Steam generation rate comparison: For a given size, the rate of flow of steam (steam-raising capacity per unit time) is generally __________ in fire-tube boilers compared with water-tube boilers.

Difficulty: Easy

Correct Answer: less

Explanation:


Introduction / Context:
Boilers are broadly classified as fire-tube (hot gases in tubes, water outside) and water-tube (water/steam in tubes, hot gases outside). Their steam-raising rates differ due to heat-transfer area, water content, and permissible furnace rates.


Given Data / Assumptions:

  • Like-for-like overall size comparison.
  • Similar fuel and firing conditions.
  • Standard design practices for safe operation.


Concept / Approach:
Water-tube boilers have many small-diameter water-filled tubes exposed to hot gases, yielding high heat-transfer area, rapid heat absorption, and lower water inventory. They can safely operate at higher pressures and respond quickly to load changes, giving higher steam-generation rates for a given size. Fire-tube boilers, with larger water content and fewer, larger gas tubes, raise steam more slowly and are suited to moderate rates.


Step-by-Step Solution:
Compare heat-transfer surfaces per unit volume: water-tube > fire-tube.Consider water inventory and response time: water-tube is quicker and supports higher steaming rates.Therefore, for the same size, steam flow rate of fire-tube boilers is less.Select “less” as the correct descriptor.

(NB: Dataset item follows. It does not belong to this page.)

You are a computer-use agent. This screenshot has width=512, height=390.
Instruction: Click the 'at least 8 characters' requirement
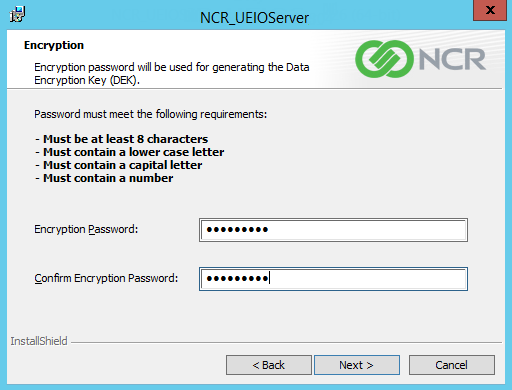(122, 139)
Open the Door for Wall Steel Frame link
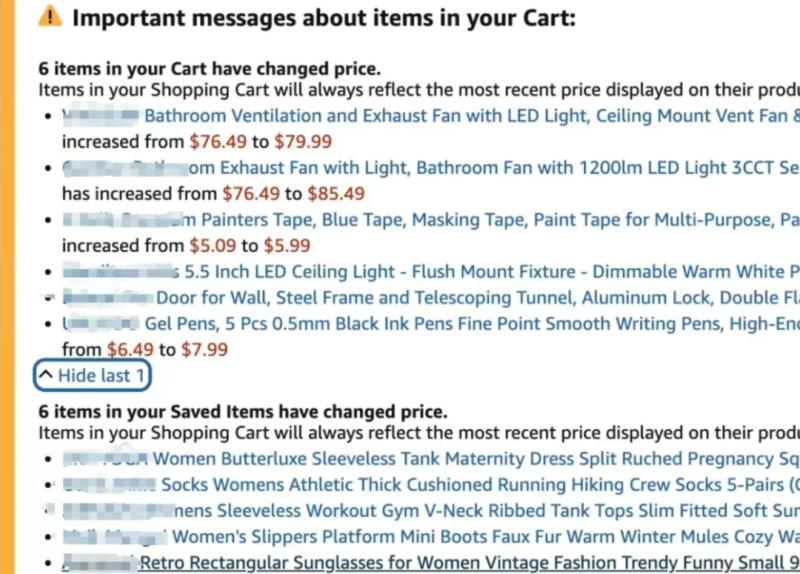 tap(470, 298)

Verification / Alternative check:
Industry practice uses water-tube units for high-capacity, high-pressure power generation; fire-tube units serve smaller plants with lower steaming rates.


Why Other Options Are Wrong:
“More/the same/independent/unpredictable” ignore the fundamental geometry and heat-transfer differences that favor water-tube designs for higher rates.



Common Pitfalls:
Equating pressure capability with steaming rate without considering surface area-to-volume ratios and circulation characteristics.